-- start EXERCISE MATERIAL --

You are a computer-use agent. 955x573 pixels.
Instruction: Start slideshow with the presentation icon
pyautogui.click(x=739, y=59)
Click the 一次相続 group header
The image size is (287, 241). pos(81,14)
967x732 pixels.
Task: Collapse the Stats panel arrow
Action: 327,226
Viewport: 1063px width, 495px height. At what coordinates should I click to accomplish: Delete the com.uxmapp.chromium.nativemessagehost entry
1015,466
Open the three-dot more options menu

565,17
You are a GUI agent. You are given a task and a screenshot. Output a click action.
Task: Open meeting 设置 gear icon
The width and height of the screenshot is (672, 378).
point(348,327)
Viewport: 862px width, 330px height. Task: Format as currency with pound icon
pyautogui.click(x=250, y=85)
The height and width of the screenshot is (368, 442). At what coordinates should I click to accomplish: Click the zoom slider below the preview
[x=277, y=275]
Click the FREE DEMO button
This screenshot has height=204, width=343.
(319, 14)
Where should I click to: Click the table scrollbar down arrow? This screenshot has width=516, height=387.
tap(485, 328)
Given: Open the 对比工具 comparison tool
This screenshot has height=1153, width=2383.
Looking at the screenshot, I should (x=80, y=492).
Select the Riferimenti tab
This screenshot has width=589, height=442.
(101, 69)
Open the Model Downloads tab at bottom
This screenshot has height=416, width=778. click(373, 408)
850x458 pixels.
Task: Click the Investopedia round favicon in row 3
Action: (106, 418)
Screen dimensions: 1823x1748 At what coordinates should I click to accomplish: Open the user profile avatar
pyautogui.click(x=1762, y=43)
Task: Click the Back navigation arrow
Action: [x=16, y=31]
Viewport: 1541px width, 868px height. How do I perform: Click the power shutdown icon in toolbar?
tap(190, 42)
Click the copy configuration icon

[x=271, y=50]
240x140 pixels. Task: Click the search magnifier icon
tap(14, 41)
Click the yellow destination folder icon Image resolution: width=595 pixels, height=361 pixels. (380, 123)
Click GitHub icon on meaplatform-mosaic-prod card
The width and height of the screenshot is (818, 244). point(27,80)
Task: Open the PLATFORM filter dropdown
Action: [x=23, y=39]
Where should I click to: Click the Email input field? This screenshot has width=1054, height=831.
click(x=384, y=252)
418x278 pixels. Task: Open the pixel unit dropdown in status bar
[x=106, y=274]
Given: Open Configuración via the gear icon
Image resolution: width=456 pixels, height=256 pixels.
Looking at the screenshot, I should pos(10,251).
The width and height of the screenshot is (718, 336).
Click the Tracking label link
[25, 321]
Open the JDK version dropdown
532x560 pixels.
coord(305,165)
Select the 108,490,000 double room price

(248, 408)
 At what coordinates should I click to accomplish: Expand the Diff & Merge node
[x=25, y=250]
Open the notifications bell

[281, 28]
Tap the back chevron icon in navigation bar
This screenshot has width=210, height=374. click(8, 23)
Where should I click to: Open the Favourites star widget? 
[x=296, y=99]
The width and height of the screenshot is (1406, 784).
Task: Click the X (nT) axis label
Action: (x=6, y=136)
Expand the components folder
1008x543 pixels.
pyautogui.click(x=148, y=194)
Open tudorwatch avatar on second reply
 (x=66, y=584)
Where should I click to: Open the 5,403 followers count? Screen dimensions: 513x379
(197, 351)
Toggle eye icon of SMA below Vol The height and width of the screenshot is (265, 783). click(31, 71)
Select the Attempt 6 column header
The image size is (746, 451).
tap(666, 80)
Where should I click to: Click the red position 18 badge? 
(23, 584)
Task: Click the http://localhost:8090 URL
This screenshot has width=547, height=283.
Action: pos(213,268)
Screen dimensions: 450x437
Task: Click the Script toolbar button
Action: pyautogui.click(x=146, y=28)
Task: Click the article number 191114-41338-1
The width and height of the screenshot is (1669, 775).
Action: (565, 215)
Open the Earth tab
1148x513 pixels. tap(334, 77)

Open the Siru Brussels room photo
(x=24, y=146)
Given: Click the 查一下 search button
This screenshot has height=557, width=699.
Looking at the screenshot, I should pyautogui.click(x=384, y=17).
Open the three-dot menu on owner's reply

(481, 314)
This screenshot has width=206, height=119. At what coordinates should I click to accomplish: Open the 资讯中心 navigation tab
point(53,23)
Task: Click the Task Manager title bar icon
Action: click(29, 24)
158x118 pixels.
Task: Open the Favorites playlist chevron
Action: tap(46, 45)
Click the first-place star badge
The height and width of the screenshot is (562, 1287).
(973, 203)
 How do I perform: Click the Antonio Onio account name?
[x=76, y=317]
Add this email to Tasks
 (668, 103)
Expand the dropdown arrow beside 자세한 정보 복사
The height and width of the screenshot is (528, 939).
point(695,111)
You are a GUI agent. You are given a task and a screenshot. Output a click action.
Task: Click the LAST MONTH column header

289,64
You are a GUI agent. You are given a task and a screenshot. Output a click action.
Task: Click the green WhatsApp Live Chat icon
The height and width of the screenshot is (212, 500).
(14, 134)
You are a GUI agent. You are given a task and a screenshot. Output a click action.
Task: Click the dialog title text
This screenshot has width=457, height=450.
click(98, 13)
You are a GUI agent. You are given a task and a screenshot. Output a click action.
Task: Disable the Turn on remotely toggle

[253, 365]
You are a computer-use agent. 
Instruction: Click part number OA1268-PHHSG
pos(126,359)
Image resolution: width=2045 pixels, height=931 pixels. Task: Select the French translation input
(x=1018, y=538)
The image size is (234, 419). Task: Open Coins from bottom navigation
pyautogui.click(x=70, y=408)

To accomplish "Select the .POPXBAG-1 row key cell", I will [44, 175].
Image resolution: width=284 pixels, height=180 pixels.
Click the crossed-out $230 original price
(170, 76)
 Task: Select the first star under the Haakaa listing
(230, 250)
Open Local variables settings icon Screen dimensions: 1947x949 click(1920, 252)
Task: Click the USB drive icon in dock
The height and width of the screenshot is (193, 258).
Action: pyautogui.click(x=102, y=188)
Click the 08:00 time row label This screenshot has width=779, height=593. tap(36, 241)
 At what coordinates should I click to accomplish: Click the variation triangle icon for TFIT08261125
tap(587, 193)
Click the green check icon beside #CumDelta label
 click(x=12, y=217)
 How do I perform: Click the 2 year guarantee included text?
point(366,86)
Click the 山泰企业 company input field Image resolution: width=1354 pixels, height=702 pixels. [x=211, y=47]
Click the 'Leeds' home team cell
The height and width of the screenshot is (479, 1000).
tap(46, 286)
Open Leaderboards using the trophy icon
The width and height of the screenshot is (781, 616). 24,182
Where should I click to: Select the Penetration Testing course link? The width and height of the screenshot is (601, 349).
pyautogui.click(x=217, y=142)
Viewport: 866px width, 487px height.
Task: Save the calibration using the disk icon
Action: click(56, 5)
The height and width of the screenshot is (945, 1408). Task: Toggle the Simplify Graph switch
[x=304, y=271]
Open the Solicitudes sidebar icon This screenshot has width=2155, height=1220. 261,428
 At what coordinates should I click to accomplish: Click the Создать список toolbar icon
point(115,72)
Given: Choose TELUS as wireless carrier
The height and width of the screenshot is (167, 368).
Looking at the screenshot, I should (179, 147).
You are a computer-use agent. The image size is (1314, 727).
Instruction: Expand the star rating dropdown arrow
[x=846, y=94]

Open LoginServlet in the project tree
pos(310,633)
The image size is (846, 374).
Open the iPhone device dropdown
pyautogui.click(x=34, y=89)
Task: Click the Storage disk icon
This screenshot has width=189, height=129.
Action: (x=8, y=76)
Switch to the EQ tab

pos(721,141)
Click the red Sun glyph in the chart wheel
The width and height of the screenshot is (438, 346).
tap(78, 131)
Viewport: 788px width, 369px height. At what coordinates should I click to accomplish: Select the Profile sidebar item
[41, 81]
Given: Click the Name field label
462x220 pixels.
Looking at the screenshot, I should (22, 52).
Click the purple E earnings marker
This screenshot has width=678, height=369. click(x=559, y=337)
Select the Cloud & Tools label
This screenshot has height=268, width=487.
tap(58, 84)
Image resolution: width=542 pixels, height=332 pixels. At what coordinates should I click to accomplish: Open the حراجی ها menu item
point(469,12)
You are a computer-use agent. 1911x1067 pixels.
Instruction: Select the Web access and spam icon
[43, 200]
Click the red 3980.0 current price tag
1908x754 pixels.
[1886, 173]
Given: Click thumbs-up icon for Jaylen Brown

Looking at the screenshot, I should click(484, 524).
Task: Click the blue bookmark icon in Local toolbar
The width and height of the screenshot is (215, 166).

-- end EXERCISE MATERIAL --

EXERCISE:
Write out the data lines from the one containing "Open Local variables" through the one containing "point(366,86)", inclusive, and nothing else.

COMPLETED EXERCISE:
Open Local variables settings icon Screen dimensions: 1947x949 click(1920, 252)
Task: Click the USB drive icon in dock
The height and width of the screenshot is (193, 258).
Action: pyautogui.click(x=102, y=188)
Click the 08:00 time row label This screenshot has width=779, height=593. tap(36, 241)
 At what coordinates should I click to accomplish: Click the variation triangle icon for TFIT08261125
tap(587, 193)
Click the green check icon beside #CumDelta label
 click(x=12, y=217)
 How do I perform: Click the 2 year guarantee included text?
point(366,86)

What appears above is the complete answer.